### DIRECTIONS
Take each line of the records below that contains the string "value" and copy it.

[Extracted data entries]
******

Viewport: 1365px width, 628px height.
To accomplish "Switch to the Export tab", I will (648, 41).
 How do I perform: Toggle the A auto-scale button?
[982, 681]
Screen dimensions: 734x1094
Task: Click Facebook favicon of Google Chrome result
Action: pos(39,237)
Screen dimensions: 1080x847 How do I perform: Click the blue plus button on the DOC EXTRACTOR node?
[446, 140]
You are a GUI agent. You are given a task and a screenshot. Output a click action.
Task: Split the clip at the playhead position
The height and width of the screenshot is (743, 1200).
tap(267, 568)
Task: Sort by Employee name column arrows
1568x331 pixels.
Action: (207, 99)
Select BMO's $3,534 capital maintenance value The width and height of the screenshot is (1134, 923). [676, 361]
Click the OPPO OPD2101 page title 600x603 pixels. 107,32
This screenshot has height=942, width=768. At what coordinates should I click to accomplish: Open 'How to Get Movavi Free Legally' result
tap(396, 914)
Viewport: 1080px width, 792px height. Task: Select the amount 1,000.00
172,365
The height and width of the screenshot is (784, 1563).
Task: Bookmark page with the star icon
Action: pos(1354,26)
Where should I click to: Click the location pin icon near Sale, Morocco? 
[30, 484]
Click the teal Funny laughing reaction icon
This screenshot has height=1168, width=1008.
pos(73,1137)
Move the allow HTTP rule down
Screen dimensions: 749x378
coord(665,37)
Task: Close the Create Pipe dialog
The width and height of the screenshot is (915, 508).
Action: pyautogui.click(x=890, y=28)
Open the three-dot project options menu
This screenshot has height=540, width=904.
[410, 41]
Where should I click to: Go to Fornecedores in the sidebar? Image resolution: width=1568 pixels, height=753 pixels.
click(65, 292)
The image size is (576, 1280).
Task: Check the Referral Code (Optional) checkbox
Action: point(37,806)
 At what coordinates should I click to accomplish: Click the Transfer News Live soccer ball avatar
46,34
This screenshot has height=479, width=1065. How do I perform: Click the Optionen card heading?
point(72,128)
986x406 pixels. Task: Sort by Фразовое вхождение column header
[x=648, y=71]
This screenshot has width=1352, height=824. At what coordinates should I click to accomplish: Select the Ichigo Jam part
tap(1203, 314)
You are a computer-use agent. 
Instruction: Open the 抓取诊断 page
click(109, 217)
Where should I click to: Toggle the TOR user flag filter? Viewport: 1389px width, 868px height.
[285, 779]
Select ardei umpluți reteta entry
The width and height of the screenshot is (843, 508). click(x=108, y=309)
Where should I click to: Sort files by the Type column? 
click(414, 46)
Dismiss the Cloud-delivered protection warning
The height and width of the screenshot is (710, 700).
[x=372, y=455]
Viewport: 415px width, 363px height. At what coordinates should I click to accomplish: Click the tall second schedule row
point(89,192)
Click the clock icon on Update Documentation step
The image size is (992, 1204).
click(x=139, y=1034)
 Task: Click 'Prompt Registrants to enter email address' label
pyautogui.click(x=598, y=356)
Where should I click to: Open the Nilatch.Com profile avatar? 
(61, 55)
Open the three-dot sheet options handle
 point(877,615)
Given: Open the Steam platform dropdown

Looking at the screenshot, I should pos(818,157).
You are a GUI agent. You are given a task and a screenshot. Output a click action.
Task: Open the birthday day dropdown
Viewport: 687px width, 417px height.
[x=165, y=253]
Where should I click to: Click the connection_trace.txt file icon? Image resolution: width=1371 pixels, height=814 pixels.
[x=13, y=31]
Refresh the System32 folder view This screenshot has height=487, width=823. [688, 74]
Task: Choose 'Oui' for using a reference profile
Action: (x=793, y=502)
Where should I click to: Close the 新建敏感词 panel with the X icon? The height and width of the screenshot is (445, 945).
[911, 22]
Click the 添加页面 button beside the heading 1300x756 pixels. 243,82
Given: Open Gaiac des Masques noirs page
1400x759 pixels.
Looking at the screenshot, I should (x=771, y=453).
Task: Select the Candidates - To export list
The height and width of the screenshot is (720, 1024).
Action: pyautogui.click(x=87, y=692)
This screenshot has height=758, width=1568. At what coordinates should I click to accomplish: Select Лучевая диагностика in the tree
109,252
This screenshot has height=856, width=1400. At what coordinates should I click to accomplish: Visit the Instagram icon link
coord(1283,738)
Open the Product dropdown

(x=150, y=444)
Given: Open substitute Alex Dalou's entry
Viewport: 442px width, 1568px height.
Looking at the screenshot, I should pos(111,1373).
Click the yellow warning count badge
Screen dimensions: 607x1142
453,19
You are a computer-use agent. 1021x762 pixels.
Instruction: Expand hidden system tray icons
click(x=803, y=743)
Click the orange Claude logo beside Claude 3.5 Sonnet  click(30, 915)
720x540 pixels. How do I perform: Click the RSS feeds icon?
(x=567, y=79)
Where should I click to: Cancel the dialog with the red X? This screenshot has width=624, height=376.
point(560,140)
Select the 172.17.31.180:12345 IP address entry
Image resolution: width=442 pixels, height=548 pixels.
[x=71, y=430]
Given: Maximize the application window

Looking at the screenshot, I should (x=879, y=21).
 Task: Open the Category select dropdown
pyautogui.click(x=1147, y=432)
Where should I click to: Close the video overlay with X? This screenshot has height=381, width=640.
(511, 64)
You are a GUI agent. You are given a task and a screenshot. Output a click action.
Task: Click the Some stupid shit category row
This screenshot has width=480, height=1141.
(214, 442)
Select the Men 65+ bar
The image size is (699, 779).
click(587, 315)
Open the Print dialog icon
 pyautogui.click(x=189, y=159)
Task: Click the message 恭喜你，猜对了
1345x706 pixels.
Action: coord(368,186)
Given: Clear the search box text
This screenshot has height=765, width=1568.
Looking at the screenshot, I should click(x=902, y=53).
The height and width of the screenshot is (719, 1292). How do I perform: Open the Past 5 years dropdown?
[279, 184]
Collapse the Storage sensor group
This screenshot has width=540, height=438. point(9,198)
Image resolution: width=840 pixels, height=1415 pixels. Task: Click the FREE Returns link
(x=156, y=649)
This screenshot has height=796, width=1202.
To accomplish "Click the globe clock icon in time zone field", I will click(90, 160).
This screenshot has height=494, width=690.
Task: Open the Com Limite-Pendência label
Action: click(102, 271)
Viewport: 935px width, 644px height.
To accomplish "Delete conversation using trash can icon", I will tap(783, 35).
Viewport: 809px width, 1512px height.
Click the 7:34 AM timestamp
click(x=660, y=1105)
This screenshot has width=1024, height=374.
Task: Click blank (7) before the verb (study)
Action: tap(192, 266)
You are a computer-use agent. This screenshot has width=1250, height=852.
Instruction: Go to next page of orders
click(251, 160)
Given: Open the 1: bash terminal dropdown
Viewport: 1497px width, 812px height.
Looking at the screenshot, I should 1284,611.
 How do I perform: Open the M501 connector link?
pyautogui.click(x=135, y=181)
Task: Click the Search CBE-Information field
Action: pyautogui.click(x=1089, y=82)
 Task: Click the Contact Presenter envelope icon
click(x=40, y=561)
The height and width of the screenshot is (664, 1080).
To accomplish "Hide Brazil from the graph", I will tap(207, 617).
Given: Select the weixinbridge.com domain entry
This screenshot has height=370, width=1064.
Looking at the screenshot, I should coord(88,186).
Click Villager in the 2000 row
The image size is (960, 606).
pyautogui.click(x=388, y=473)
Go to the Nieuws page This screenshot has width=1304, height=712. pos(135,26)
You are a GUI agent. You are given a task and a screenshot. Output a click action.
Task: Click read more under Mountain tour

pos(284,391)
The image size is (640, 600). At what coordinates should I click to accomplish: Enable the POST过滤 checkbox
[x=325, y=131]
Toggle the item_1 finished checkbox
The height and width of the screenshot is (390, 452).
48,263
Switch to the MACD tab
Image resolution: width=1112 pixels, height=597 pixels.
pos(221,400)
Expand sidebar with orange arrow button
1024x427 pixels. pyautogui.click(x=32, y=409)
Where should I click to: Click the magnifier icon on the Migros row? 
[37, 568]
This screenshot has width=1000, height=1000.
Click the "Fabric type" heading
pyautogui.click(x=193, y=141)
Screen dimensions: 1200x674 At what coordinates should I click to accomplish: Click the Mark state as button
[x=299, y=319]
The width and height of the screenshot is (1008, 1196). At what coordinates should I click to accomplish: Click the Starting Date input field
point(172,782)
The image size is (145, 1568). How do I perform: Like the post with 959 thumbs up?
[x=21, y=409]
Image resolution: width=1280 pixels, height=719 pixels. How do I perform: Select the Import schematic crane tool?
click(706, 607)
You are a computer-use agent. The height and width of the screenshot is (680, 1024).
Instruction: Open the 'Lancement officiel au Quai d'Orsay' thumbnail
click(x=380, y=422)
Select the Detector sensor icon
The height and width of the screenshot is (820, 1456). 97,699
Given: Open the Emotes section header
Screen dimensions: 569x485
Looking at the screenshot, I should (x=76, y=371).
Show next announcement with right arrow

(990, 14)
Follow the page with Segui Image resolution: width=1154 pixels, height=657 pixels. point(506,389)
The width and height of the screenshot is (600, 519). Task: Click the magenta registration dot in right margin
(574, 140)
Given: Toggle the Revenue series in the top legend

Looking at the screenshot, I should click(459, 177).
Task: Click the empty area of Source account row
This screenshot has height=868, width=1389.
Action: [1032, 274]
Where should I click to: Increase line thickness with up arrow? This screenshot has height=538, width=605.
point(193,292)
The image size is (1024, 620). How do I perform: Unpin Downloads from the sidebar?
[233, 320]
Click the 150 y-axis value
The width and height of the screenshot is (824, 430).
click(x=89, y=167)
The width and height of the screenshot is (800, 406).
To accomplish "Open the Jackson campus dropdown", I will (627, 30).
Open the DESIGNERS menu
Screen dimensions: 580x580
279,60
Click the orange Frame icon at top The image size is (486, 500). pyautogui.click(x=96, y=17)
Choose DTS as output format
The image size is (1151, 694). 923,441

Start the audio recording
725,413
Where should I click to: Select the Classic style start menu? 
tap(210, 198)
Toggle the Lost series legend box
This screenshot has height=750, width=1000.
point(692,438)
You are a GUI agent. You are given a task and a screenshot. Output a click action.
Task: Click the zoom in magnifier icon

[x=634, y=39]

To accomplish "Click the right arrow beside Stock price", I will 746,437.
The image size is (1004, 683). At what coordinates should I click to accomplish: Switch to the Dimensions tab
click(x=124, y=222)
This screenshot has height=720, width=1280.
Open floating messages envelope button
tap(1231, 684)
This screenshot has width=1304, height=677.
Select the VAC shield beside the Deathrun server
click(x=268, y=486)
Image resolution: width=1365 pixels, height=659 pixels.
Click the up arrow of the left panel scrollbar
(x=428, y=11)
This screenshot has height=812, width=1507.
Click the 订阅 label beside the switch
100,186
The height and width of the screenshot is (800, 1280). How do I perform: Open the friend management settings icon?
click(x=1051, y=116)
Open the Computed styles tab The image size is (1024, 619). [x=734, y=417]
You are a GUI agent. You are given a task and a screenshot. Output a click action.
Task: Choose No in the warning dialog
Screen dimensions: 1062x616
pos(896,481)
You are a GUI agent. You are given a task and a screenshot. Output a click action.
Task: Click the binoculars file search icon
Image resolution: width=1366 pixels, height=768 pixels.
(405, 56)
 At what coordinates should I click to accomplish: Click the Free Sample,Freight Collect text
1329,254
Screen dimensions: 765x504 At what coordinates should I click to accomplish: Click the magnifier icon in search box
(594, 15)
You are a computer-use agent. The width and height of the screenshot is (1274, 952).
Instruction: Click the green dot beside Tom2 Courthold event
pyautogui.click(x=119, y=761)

******

### YOUR RESPONSE
Select BMO's $3,534 capital maintenance value The width and height of the screenshot is (1134, 923). [676, 361]
Click the 150 y-axis value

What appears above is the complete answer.